I have DVDs of the first three seasons of The Bob Newhart Show at home. It was a great, great show, and I laugh as much today as I did when I first watched it in the 1970s. No commercials, and—hallelujah and hooray!—no political commercials.
I noticed something interesting in Episode 14 of Season 2 ("T. S. Elliot"). And I thought I'd share:
The setup is that one of Bob's patients, the acerbic neurotic Elliott Carlin, has fallen for Bob's receptionist, Carol, and proposes marriage. The flustered Carol refuses to come to work and calls in a replacement. The replacement is an older woman, entirely ditzy. The introductory dialog goes like this (and thanks to the miracle of Hulu, you can view it yourself, about 16 minutes into the episode here):
BOB (exiting elevator, walking to office, oblivious): Good morning, Carol.Big laugh!

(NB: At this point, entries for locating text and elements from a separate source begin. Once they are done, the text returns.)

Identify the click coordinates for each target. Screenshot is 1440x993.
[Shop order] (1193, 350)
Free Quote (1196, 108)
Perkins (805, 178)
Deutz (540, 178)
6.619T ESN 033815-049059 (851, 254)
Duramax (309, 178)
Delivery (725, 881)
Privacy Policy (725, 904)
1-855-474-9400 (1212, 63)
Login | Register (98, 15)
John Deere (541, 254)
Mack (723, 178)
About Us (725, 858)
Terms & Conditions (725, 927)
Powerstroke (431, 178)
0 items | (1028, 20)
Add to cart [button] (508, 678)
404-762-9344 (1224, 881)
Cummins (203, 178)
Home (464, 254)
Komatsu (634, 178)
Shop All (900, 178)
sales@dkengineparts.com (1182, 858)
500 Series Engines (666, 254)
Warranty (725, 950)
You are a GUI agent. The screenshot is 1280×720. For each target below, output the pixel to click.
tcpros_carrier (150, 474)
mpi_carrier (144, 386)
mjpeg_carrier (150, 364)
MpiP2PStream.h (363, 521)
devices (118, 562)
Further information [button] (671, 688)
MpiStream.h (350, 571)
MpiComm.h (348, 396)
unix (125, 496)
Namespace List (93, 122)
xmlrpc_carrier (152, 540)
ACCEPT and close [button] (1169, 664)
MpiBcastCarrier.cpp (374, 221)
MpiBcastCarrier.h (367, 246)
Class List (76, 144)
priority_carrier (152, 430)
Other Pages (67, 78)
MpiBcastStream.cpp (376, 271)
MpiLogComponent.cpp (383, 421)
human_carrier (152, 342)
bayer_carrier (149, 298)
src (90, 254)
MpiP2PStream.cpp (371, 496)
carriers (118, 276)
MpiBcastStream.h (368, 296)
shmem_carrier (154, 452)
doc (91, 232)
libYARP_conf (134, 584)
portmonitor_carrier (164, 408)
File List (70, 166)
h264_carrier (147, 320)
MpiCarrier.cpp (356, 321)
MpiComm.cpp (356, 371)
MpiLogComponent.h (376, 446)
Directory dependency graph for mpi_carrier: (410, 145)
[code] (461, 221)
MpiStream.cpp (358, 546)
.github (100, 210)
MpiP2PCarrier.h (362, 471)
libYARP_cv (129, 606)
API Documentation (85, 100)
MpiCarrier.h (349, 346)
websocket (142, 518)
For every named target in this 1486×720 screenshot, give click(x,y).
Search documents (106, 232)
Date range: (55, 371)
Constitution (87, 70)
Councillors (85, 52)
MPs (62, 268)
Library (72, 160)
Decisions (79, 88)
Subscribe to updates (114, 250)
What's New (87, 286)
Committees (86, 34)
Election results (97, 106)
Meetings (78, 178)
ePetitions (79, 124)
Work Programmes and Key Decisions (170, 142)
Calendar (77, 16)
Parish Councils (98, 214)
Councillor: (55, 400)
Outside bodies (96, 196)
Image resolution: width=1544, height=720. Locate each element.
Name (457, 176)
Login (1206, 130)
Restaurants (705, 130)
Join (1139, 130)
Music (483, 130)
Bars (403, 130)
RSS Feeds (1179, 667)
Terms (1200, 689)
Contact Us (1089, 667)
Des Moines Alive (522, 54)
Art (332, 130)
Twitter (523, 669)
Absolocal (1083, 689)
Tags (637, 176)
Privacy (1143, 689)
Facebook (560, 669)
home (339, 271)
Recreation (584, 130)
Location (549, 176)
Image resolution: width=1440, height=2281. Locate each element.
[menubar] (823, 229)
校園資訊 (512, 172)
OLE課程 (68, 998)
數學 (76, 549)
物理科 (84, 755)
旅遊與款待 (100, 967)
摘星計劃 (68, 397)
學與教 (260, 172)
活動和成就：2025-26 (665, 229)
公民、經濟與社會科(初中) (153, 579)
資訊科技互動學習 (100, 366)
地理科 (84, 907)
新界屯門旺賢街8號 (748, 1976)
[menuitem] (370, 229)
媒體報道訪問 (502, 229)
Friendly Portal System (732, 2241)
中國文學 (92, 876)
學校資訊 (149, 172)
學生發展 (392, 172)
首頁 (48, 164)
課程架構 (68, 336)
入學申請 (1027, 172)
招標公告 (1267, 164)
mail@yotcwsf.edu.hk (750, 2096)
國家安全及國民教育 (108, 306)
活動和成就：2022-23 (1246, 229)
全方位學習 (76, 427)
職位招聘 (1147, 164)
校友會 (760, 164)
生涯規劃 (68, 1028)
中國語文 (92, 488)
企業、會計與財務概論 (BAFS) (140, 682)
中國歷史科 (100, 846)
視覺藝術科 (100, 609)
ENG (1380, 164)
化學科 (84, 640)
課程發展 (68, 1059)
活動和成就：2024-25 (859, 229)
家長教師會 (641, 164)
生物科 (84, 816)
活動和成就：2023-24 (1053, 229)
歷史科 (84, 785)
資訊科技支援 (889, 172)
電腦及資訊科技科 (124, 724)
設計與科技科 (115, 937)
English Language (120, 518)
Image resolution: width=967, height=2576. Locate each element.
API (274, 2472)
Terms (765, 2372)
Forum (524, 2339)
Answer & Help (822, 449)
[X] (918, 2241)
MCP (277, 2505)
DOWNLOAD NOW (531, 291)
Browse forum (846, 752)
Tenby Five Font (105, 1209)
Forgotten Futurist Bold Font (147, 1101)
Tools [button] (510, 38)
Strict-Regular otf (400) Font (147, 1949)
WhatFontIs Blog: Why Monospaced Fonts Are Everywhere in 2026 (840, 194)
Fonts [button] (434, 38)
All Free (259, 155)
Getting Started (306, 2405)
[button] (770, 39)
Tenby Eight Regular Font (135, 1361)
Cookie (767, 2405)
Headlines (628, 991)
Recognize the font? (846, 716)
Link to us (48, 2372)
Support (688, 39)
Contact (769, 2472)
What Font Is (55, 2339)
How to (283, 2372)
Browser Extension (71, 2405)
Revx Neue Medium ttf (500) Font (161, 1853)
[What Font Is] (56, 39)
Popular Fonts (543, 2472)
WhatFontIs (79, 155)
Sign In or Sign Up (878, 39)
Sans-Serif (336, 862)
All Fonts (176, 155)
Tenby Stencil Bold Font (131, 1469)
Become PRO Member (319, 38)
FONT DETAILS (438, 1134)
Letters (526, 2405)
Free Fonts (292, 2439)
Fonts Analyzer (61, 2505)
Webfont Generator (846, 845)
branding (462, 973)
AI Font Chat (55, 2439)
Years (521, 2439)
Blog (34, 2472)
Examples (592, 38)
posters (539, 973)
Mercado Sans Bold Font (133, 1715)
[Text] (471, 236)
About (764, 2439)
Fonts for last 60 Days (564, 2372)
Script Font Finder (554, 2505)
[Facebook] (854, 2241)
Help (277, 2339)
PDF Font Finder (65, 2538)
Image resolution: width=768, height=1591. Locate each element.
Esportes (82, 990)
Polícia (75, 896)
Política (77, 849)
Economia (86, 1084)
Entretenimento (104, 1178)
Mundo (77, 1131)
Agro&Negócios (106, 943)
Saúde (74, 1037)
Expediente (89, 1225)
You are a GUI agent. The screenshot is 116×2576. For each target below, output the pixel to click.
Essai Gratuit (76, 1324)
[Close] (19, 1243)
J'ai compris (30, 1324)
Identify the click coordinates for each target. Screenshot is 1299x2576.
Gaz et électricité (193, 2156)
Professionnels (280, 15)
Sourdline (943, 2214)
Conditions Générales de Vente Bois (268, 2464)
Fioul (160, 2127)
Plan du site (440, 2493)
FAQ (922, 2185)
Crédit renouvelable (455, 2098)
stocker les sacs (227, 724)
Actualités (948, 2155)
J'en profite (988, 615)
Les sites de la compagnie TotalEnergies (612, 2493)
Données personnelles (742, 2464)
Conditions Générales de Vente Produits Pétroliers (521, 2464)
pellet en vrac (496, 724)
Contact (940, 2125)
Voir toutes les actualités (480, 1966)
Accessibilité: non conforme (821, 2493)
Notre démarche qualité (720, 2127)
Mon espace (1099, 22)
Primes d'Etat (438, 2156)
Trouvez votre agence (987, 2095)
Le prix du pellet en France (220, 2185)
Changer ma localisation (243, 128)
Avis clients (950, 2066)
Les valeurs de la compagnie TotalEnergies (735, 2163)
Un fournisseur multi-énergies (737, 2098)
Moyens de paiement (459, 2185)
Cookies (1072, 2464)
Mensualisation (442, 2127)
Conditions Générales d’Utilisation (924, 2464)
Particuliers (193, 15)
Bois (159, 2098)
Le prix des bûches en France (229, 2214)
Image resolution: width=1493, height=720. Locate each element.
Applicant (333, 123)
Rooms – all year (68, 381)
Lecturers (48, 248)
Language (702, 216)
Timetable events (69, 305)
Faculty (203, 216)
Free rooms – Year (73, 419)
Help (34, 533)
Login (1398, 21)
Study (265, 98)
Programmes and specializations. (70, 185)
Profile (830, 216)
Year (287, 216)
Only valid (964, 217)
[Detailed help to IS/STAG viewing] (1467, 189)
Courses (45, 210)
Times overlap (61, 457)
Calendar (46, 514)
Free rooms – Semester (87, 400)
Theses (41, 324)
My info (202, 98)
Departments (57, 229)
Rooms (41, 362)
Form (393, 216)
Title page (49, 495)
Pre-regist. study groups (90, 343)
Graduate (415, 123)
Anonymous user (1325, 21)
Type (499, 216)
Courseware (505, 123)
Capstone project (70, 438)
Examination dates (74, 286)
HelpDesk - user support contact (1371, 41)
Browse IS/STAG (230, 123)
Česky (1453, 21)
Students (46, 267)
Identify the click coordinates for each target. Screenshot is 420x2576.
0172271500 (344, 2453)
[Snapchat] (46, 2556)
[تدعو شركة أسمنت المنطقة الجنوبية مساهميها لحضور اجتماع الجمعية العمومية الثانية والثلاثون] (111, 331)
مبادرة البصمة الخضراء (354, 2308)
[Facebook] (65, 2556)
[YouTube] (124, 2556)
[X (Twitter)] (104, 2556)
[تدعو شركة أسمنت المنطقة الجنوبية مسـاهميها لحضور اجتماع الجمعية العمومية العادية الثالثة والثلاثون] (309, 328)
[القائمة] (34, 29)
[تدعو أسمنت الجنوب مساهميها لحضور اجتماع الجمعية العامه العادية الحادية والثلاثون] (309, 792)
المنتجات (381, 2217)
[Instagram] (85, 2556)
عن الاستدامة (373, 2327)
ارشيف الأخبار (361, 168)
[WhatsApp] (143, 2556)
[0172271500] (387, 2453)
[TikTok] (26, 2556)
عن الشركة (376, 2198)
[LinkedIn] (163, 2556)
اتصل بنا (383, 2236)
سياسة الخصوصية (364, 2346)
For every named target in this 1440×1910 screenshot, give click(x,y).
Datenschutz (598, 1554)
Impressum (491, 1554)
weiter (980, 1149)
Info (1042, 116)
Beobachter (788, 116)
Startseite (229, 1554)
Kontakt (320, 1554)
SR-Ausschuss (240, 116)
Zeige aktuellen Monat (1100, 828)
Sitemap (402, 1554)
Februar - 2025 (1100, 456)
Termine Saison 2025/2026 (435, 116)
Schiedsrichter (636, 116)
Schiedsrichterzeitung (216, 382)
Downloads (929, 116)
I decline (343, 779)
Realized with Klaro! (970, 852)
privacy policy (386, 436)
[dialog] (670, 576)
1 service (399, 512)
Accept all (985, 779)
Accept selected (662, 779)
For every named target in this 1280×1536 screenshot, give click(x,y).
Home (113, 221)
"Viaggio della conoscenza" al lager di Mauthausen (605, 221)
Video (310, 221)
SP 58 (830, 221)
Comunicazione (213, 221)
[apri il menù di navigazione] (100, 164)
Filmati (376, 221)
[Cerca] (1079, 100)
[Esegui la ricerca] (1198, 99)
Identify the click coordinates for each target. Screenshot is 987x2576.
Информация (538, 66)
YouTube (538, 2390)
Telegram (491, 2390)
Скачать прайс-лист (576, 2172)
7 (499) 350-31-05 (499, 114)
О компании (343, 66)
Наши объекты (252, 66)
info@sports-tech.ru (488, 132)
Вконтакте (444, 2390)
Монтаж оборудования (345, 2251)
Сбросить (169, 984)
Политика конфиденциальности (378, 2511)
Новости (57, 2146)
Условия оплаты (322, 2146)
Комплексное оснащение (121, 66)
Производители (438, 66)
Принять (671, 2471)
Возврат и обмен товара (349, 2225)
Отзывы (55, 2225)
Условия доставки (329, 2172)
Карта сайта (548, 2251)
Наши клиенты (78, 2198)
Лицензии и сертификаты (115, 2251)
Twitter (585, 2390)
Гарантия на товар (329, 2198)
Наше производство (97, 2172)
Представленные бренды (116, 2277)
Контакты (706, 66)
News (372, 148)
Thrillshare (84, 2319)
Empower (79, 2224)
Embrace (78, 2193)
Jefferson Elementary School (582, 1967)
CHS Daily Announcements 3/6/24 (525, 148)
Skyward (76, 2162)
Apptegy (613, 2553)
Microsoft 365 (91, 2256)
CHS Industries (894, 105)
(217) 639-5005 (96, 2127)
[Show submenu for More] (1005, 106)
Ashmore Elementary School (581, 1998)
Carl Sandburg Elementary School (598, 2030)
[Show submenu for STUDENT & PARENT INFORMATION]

RECEPTIONIST: Oh! Good morning. Can I help you?
BOB (double-takes, looking at receptionist, then looking at office door to make sure he's on the right floor, then back at receptionist): Yeah, I'm, ah, I'm Dr. Hartley, a-and this is my office, and (looks at receptionist's desk) these are my messages, but you're not my secretary.
RECEPTIONIST: Oh! I'm your Friedman Fill-in Girl! (taps self to indicate who she's talking about) Debbie!
There's more and it's funny, but … What's so funny about "Debbie!"?
I think it's this (and yes, I'm going to wreck the joke by explaining it):
The episode is from 1973.
Debbie appears to be at least 60-something.
Meaning she was born well before 1920.
If your browser has an appropriate Java plugin, you
can view the historical frequency of girls named
The "Deb(ora|ra|bie)" name was a semi-craze that peaked in the 1950s;
"Deborah" was the fifth-most-popular name for girls in that decade.
But in the 1910s-1920s, it was almost unheard of as a baby name.
So circa-1973, Debbie was a young woman's name; the laughter stems
from the incongruity between the receptionist's name and her age.
Nowadays, the joke doesn't play as well: Debbies born in the 1940s/1950s really are getting as old as Debbie in the show. The age/name conflict is absent; result: more puzzlement than laughter.
Soon enough, the joke will seem odd for a different reason: the name's popularity fell off drastically after the 1950s. So in (say) 35 more years, there won't be that many Debbies left; to anyone watching the show in 2043, it will be as if she said "Doris". And they will be totally mystified at the laughter from the probably-all-deceased studio audience.
As long as I'm blogging about Debbie: she was played by the actress Shirley O'Hara, who, as her IMDB page indicates, had a long successful career, mainly doing bit parts in TV shows and occasional movies; she reprised the role of Debbie in a couple episodes in 1974 and 1976. She was actually only 49 in 1973; but she "played old" very convincingly.
Ms. O'Hara appeared in seven different roles in the private eye show Mannix. (As far as I know, Joe Mannix never noticed that the same aging dame kept showing up with different names in his cases—some detective!)
Finally: the consensus seems to be that the episode's title, "T. S. Elliot", is playing off the name of the poet, and that "T. S." stands for "Tough Shit", referring to Carlin's ill-fated one-episode romance with Carol. That's pretty edgy for a 1973 network TV show, you might think. But, lemme tell you youngsters, it was a time for pushing the envelope that way.
Elliot Carlin was the most frequent non-starring character on the show. IMDB claims that he appeared in 29 of the show's 88 episodes.